EXCERPT PROVIDED:
According to some embodiments the first processing system is a camera and the second processing system is a computer system, for example a server. Alternatively, both analysis steps may be performed in the same processing system. Analysis of video in such a camera, to produce an object record, is shown in more detail in FIG. 2. A video stream may contain frames, each of which includes an image. FIG. 2 depicts a video frame 201 containing an object 202, in this case a human figure. The frame is analyzed in an object detection step 203.

Object detection algorithms are well known in the art and include, for example, facial detection algorithms which have been configured to detect human faces at a given angle of orientation. Facial detection algorithms may be based on the method of Viola and Jones. Other examples capable of detecting human body shapes in whole or in part as well as other types of objects with characteristic shapes are known, and may be based on a histogram of oriented gradients with a classifier such as a support vector machine or, for example, using a convolutional neural network. In this example, object detection algorithms are utilized to determine that the image contains a human FIG. 204, the circumference being indicated by a dashed line in the figure, and, within this, a human face 205, shown by a dashed circumference. These individual instances of identification of specific objects may be termed “detections”.

Multiple detections may correspond to a single object. For example, in FIG. 2, the detected human figure and the detected human face correspond to the same person in the frame. Further, a detection algorithm may detect a single object, such as a face, at multiple different size scales and spatial offsets clustered around the actual object. The process of identifying single objects captured by multiple detections may be termed “filtering”. The detections may be filtered in a filtering step 206, which may for example group multiple detections within a close spatial and temporal range of each other as a single object. A temporal range may be expressed as a range of frames in the video stream. The filtering step may also include searching for predetermined combinations of detections, such as a human face and a human body, and grouping these. In this example, the filtering step may determine that the human figure and human face overlap sufficiently to conclude that they correspond to the same object (the human 202); data about such a combination of detections from multiple classifiers into single objects may be termed “high level data” 207.

INPUT DATA:
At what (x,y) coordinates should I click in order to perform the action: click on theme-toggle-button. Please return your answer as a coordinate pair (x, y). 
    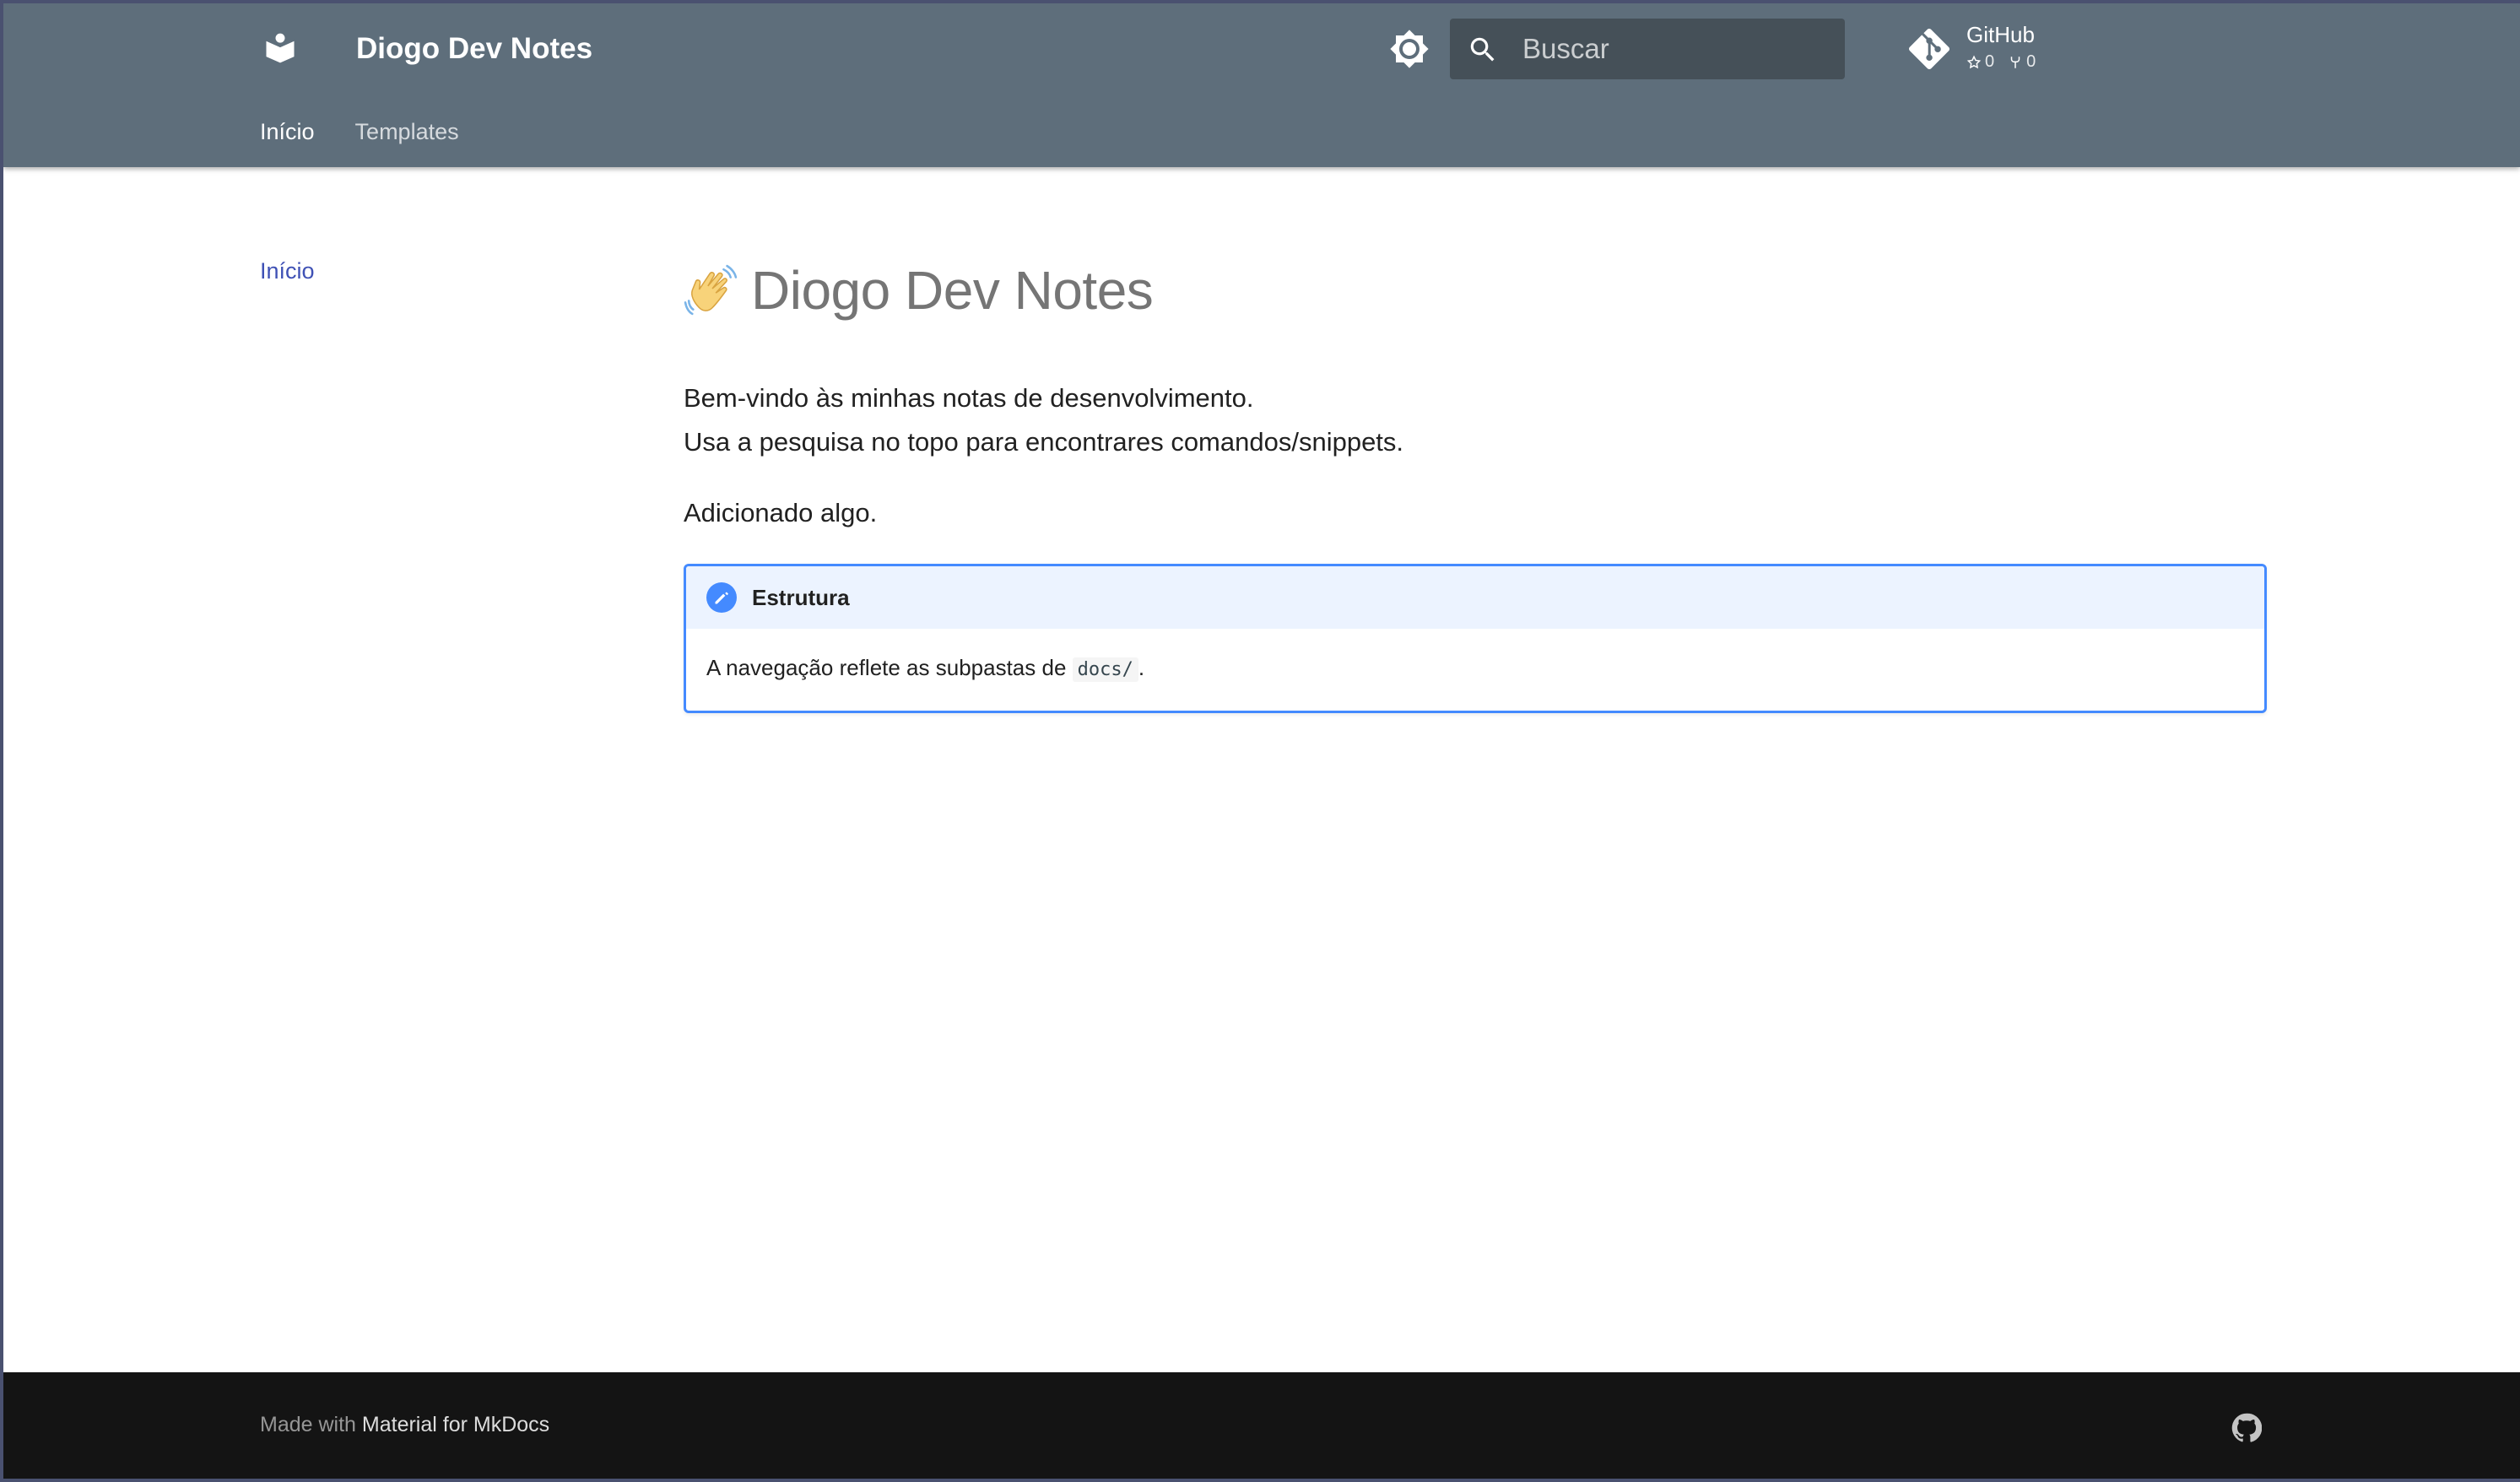
    Looking at the image, I should click on (1409, 49).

WHAT TO DO: Reproduce the entire passage on object detection in video word for word. The listing has no connection to the passage on object detection in video.

ANSWER TO THE EXERCISE:
According to some embodiments the first processing system is a camera and the second processing system is a computer system, for example a server. Alternatively, both analysis steps may be performed in the same processing system. Analysis of video in such a camera, to produce an object record, is shown in more detail in FIG. 2. A video stream may contain frames, each of which includes an image. FIG. 2 depicts a video frame 201 containing an object 202, in this case a human figure. The frame is analyzed in an object detection step 203.

Object detection algorithms are well known in the art and include, for example, facial detection algorithms which have been configured to detect human faces at a given angle of orientation. Facial detection algorithms may be based on the method of Viola and Jones. Other examples capable of detecting human body shapes in whole or in part as well as other types of objects with characteristic shapes are known, and may be based on a histogram of oriented gradients with a classifier such as a support vector machine or, for example, using a convolutional neural network. In this example, object detection algorithms are utilized to determine that the image contains a human FIG. 204, the circumference being indicated by a dashed line in the figure, and, within this, a human face 205, shown by a dashed circumference. These individual instances of identification of specific objects may be termed “detections”.

Multiple detections may correspond to a single object. For example, in FIG. 2, the detected human figure and the detected human face correspond to the same person in the frame. Further, a detection algorithm may detect a single object, such as a face, at multiple different size scales and spatial offsets clustered around the actual object. The process of identifying single objects captured by multiple detections may be termed “filtering”. The detections may be filtered in a filtering step 206, which may for example group multiple detections within a close spatial and temporal range of each other as a single object. A temporal range may be expressed as a range of frames in the video stream. The filtering step may also include searching for predetermined combinations of detections, such as a human face and a human body, and grouping these. In this example, the filtering step may determine that the human figure and human face overlap sufficiently to conclude that they correspond to the same object (the human 202); data about such a combination of detections from multiple classifiers into single objects may be termed “high level data” 207.